Hyaluronic acid (HA) is present in the fluid around joints such as knees, shoulders and wrists. It helps to naturally lubricate tissues and reduces inflammation. Damaged and aging joints have much less HA, which causes the pain. A method called viscosupplementation treats joint paint with HA injections. However, there is no way to keep the acid at the site of the pain as it soon gets washed away by the body's natural processes.
In a new study published in the journal Nature Materials, researchers tested HA-binding peptides (or HABpeps), which stick to HA to keep them at the site of pain.
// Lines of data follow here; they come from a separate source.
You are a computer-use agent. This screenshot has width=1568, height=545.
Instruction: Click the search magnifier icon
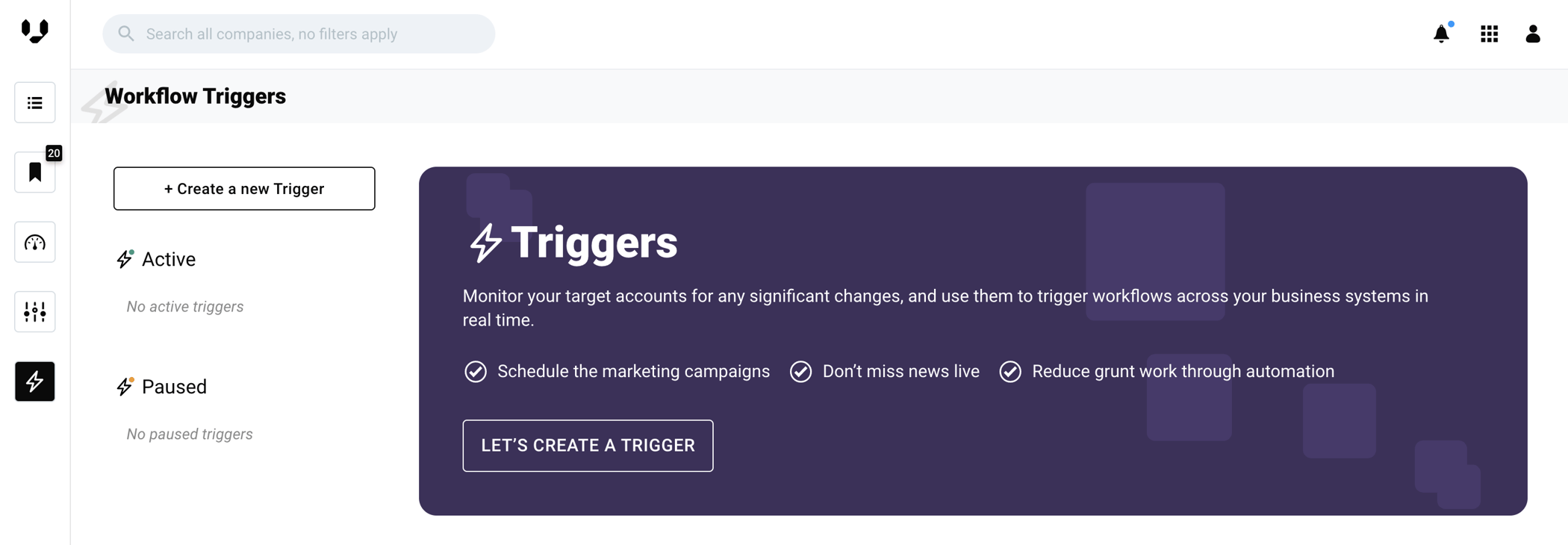[126, 34]
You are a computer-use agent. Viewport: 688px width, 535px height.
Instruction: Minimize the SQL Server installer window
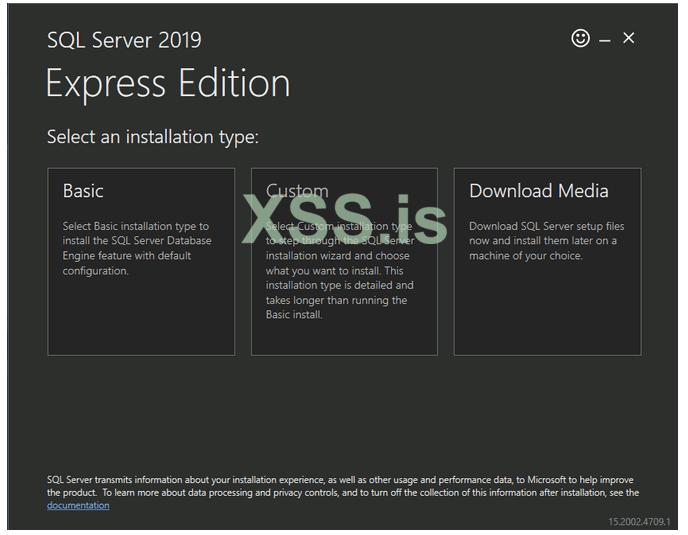605,40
In the lab, they used HABpep as a chemical handle and used a synthetic molecule called polyethylene glycol to tie the HA to surfaces that include both natural and artificial cartilage and eye tissue.
Tests were conducted in tissues and in animals, and both found that the HA didn't easily wash away. There was also reduced friction, as if the tissue has been bathed in unbound HA. In a rat study, the bound HA stayed 12 times as long in comparison to rats that hadn't been given HABpep.
HABpep could also be used in eyedrop solution to help make contact lenses more comfortable and to keep damaged eye tissue lubricated.